Hacker Newsnew | past | comments | ask | show | jobs | submitlogin

For Windows, check out simplewall, it does (almost) exactly that.

https://github.com/henrypp/simplewall



It has built-in support to block Windows Services/Apps/Updates without user interaction.


It uses the windows firewall. Do I trust Windows firewall to block itself? NO!


From the README:

> Keep in mind, simplewall is not a control UI over Windows Firewall, and does not interact in any level with Windows Firewall.

> It works over Windows Filtering Platform (WFP) which is a set of API and system services that provide a platform for creating network filtering applications. Windows Filtering Platform is a development technology and not a firewall itself, but simplewall is the tool that uses this technology.
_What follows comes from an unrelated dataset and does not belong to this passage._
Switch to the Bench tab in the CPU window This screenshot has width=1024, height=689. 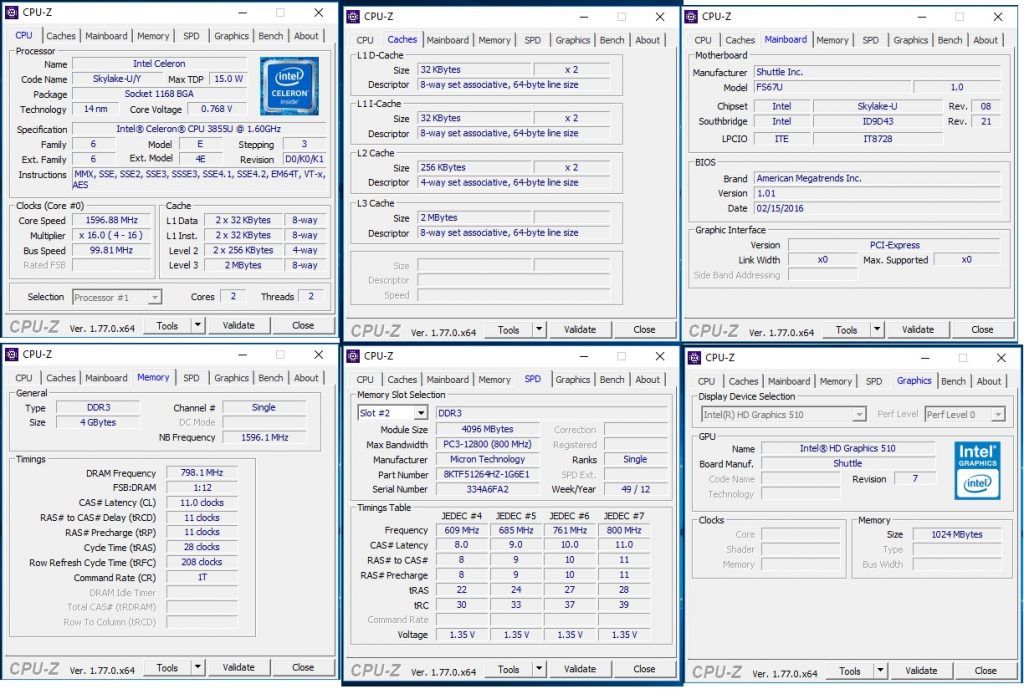pos(270,35)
Even if it was a wrapper over Windows Firewall, why would that make you trust the filtering less? Like even if it was running fully custom ring 0 code, there's still also Windows kernel code running at the same level. Microsoft could make the kernel interfere however they want.


Like how MS ignored the hosts file if you tried to use it to block windows update. Ultimately MS has final say on what you're allowed to do on windows and they can force updates that disable or enable any kind of behavior they want. It's their system.

If you don't trust MS, don't use windows or at least never ever let connect to the internet. In a fight between you wanting to keep your privacy and an OS designed and determined to exploit you for profit, you will always lose.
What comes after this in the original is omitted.